Depuis des années, les scènes sont les mêmes : au petit matin, les vendeuses, calebasse en bois ou seau de lait caillé sur la tête, envahissent les localités voisines de leur hameau pour faire leur business. En groupes, calebasses recouvertes de van sur leur tête pour aller retrouver leur clientèle, les vendeuses de lait caillé se dispersent à l’entrée des localités de leur commerce. Certaines rallient le marché et d’autres font le porte-à-porte ou arpentent les sentiers et ruelles des villages et communes pour vendre leur produit. En cette période post-hivernale, elles profitent de l’abondance des pâturages, après une forte pluviométrie, occasionnant la disponibilité du lait. Et en grande quantité. En général, le «barja» (deux cuillères ou louches de lait contre 25 francs) est l’unité de mesure. Dans le business, c’est la méthode du troc qui est appliquée. Mais, le «haadi haada» (une cuillère ou louche de lait contre 25 francs) de la saison sèche persiste dans les habitudes.
Echange paritaire
Les termes traditionnels d’échange du lait caillé, à savoir le troc, appelés «haadi haada» et «barja», sont en vigueur selon les saisons. D’habitude, le premier terme d’échange est appliqué durant la longue saison sèche, alors que le second est de mise pendant l’hivernage et quelques mois plus tard. Mais le «haadi haada» continue de régner même après le bon hivernage de cette année et l’abondance des pâturages. Et les acheteurs de lait caillé au quotidien, qui ne sont pas enclins à appliquer le «haadi haada» en cette période, continuent de s’en procurer. Les vendeuses arguent, quant à elles, la vie chère et l’augmentation du prix de vente. Pour elles, ce commerce permet d’assurer l’achat des condiments pour les repas, la dépense quotidienne en cette période de cherté de la vie.

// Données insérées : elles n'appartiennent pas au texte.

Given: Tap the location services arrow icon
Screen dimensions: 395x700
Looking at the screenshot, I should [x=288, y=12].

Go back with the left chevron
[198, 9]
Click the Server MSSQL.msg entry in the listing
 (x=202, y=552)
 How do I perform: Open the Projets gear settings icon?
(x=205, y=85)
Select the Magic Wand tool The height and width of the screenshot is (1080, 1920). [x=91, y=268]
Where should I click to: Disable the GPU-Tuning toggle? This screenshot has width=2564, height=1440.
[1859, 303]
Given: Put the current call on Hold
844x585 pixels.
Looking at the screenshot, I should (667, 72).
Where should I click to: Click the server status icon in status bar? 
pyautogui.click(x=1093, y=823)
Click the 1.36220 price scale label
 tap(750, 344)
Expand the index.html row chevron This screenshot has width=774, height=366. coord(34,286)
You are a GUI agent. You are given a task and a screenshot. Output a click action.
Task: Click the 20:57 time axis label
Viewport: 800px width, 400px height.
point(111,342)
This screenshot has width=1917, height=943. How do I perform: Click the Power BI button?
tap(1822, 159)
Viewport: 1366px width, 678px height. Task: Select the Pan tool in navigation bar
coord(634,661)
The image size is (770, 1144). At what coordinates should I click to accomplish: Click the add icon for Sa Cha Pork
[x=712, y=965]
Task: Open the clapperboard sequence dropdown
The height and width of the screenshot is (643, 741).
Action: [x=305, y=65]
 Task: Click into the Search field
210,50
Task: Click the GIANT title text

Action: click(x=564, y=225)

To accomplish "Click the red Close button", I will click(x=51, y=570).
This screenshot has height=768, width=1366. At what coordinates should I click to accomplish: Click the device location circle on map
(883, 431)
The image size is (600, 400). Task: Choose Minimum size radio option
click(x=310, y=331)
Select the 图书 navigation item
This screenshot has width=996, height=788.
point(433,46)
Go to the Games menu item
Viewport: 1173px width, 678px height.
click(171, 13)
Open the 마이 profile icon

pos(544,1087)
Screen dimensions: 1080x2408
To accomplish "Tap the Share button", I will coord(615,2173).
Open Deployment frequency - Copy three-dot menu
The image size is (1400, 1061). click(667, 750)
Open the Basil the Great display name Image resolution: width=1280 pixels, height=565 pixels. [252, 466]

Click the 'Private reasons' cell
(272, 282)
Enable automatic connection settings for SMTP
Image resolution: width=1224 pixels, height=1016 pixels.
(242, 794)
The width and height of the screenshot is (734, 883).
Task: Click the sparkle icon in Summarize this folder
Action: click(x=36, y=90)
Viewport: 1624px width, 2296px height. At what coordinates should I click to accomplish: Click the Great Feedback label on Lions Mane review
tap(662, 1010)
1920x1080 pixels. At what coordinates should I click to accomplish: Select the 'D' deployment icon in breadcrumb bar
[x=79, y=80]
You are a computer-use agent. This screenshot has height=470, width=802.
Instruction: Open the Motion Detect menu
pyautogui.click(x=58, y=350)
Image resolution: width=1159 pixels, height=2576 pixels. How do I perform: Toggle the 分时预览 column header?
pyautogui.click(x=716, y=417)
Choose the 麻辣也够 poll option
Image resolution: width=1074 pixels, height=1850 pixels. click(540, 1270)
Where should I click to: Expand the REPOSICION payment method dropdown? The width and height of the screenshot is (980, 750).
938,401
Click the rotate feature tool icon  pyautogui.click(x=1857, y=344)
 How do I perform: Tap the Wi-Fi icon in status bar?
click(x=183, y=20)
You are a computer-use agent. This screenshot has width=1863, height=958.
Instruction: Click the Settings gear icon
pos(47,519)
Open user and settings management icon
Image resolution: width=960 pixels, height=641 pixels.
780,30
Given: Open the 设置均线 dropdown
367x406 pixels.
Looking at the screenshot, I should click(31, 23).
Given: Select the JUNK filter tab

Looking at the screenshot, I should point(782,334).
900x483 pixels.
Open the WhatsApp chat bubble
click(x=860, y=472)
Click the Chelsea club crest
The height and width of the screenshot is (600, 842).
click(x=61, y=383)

Au marché de Galoya, six vendeuses, assises chacune sur un morceau de tissu étalé sur le sol, sont alignées le long de la grande artère du marché. L’une d’elles, Faty Aly, venue de Thiabourlé, situé à 2 km de Galoya, yeux rivés sur ses deux calebasses remplies de lait, décla-re : «D’habitude, je rentre les calebasses vides avant 10 heures et cela me permet d’assurer la dépense quotidienne. Jusqu’au mois de février au moins, je peux m’assurer d’avoir entre 1600 et 2000 francs par jour.» Une autre vendeuse, Djeynabel, tatouée sur la lèvre inférieure, habillée d’un «meulf» bleu, faisant le porte-à-porte à Pété, avec deux seaux de 10 litres de lait chacun, sans préciser la somme qu’elle gagne, informe : «Avec ces deux seaux remplis de lait caillé, j’assure la dépense quotidienne et d’autres besoins.» En cette matinée de lundi au marché de Lougué, deux vendeuses de lait caillé immobilisent une charrette chargée de gibecières en cuir. Les nombreux acheteurs, qui les attendent chaque jour, se ruèrent vers elles. La plus âgée, avec son bébé sur le dos, s’écria : «Permettez-nous de verser le lait des gibecières dans les seaux et tout le monde sera servi.» Et d’un ton moqueur, elle ajoute : «Bien sûr, si vous avez de l’argent, car ma fille et moi voulons rentrer aujourd’hui avec plus d’argent.» Pour ces vendeuses et d’autres rencontrées précédemment à Thilogne, «l’essentiel, c’est de satisfaire les besoins de leurs familles». «Nous voulons rentrer avec du poisson et des condiments pour les repas et, des fois, avec une petite somme», racontent-elles. En cette période, le commerce du lait caillé de vache, contrôlé exclusivement par les femmes, domine les «nékh soow» dans les boutiques, tenus la plupart par des hommes. A Tarédji, les vendeuses, nettement moins âgées, proposent leur lait caillé aux voyageurs dans les transports en commun. Elles ont stocké leur produit dans des bouteilles d’1 litre ou de 5 litres, prisé par les clients en partance pour Dakar et Thiès… Sur l’arrêt principal des voitures venant de l’intérieur du Fouta, elles proposent la bouteille d’un litre à 500 francs. Grâce à la position carrefour de ce village, les populations se procurent le lait grâce aux vendeuses qui viennent du Diéri (zone excentrée de la Route nationale).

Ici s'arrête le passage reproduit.